Wilson to check out the scene - to see how those fir tree's down there
achieved such wild shapes. Well the answer my friend is blowin' in the wind
and you don't need a weatherman to tell which way the wind blows if you
just take a walk.
My first stop, as usual, was the Marine Science Center pier, which was
exciting. The tide was pretty high by now, and the waves pretty big, for
here, and thrashing in at a rapid pace. The beach was loaded with all sorts
of flotsam and jetsam at the high tide mark.
I was trying to judge the wave height, which was difficult by eyeballing -
a lone Pelagic Cormorant was the only bird I saw on the water and provided
somewhat of a size reference - I guess the waves were around 4' tall or
so. Despite the conditions, the cormorant kept diving around the pier
The wind was pushing and shoving me around as I walked - didn't fall over -
and a little kid on a little bike having fun on the pier was achieving
impressive speeds without pedaling, just by being blown downwind. It was
blowing steady in the low 30's with higher gusts.
The high winds didn't deter the pier Rock Doves from flying in formation,
though they did have problems on the ground. In one of those 2 or 3 second
visual vignettes, I saw one Pigeon valiantly grabbing onto the turf to keep
from blowing up up and away, while it's neighbor just plain blew over. I've
never seen a Pigeon pushover before, that I can remember.
The fairly good-sized firs out on the point are fine examples of non-
resistance while holding your ground - sort of a tricky thing. Wind stress
makes them stronger, but one can only be so strong in the face of raging
winds - sometimes they gotta drop a branch to let the wind blow through,
creating the open forms of these trees.Quite beautiful, these wind - pruned
Out on the Strait side of the point the vast incoming tide had flattened
out all that wild Puget Sound stuff, The Red-Alders protected by the tall
till bluffs along North Beach were still showing alot of green leaves, but
those on the windward side of the hill had lost alot of 'em in the wind.
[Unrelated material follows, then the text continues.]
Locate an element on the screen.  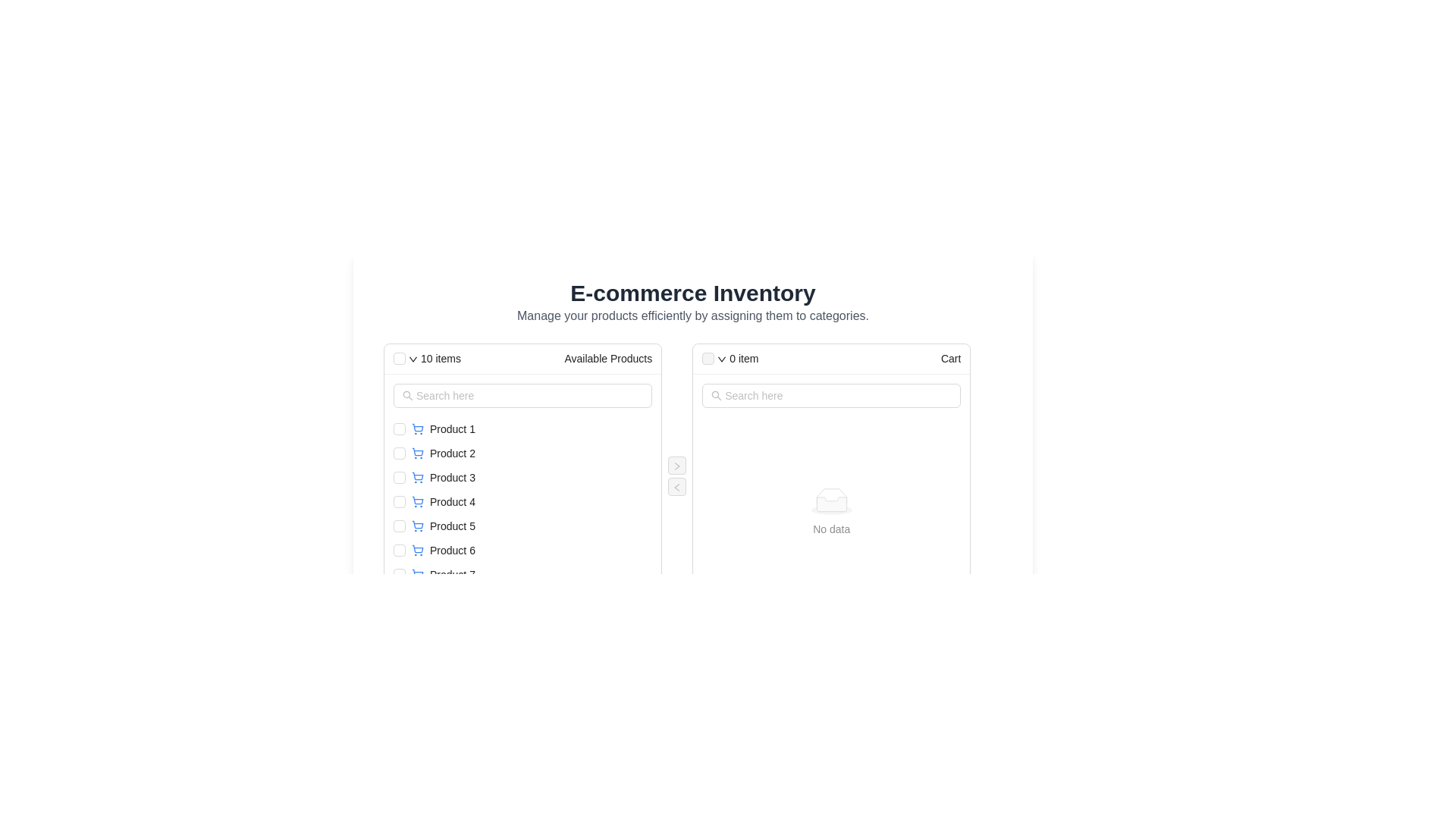
the magnifying glass icon located to the left of the input field in the search bar on the left panel of the interface is located at coordinates (407, 394).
Back at the ranch, the hedgerow Douglas Hawthorne had most of it's
orange-red leaves pushed off by the wind finally, while the gold willow
leaves mostly hang on.
Also at home the wind was no detriment to the neighbor Eagles in the air,
but they avoided their exposed viewing tree and hung out in more sheltering
trees by the nest. In the evening a single dark Merlin zoomed through the
'hood, as the Eagles provided loud background music.